▸ THE PROBLEM: Would you print only the lines running from the one with "At what coordinates" to the final line of the data below, word for word and without pictures?

▸ EXTRACTED MATERIAL:
────────────────────────────────────────

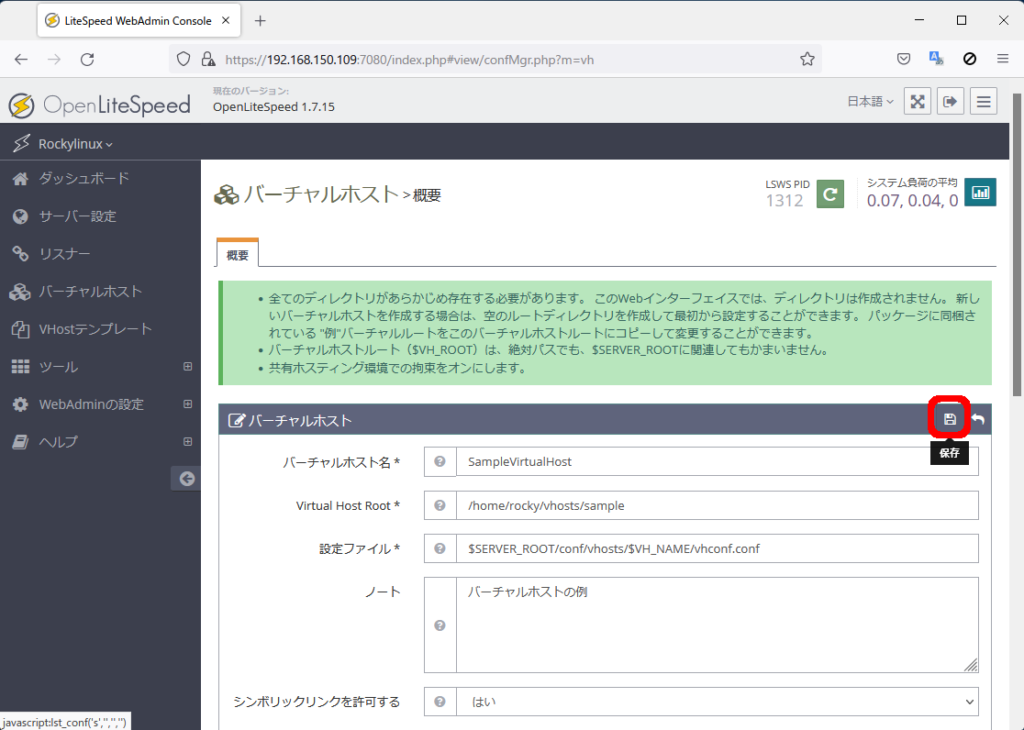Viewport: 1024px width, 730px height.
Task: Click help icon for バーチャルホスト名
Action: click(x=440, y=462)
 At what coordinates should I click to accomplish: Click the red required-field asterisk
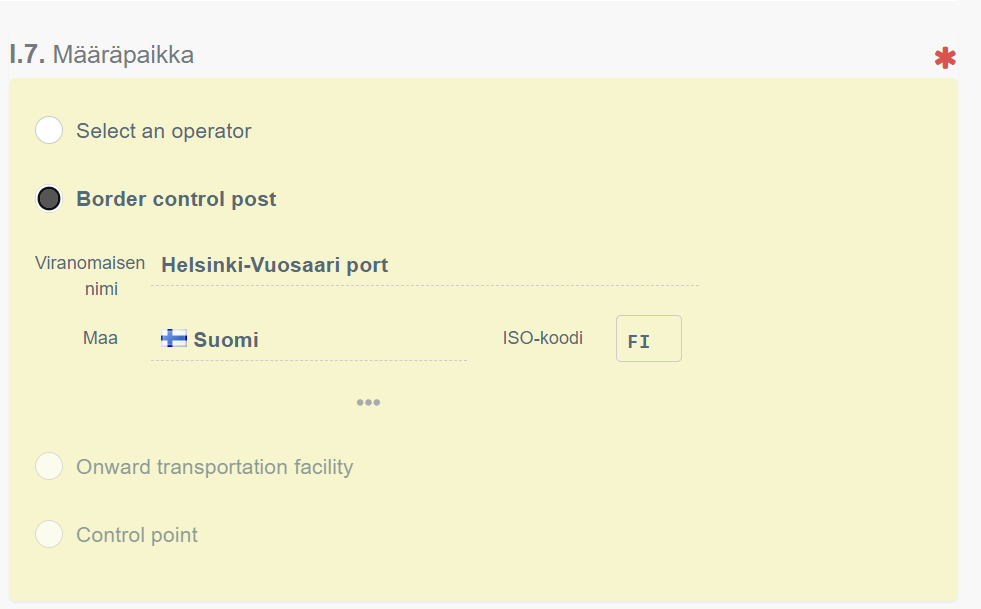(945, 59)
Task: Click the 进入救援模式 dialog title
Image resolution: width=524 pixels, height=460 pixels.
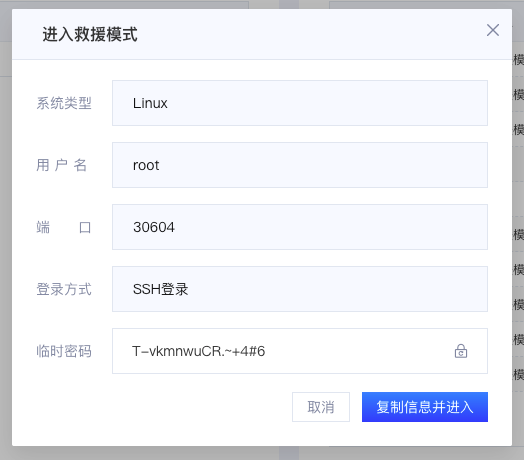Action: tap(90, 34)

────────────────────────────────────────

▸ OUTPUT:
 At what coordinates should I click to accomplish: Click the red required-field asterisk
(945, 59)
Task: Click the 进入救援模式 dialog title
Image resolution: width=524 pixels, height=460 pixels.
Action: tap(90, 34)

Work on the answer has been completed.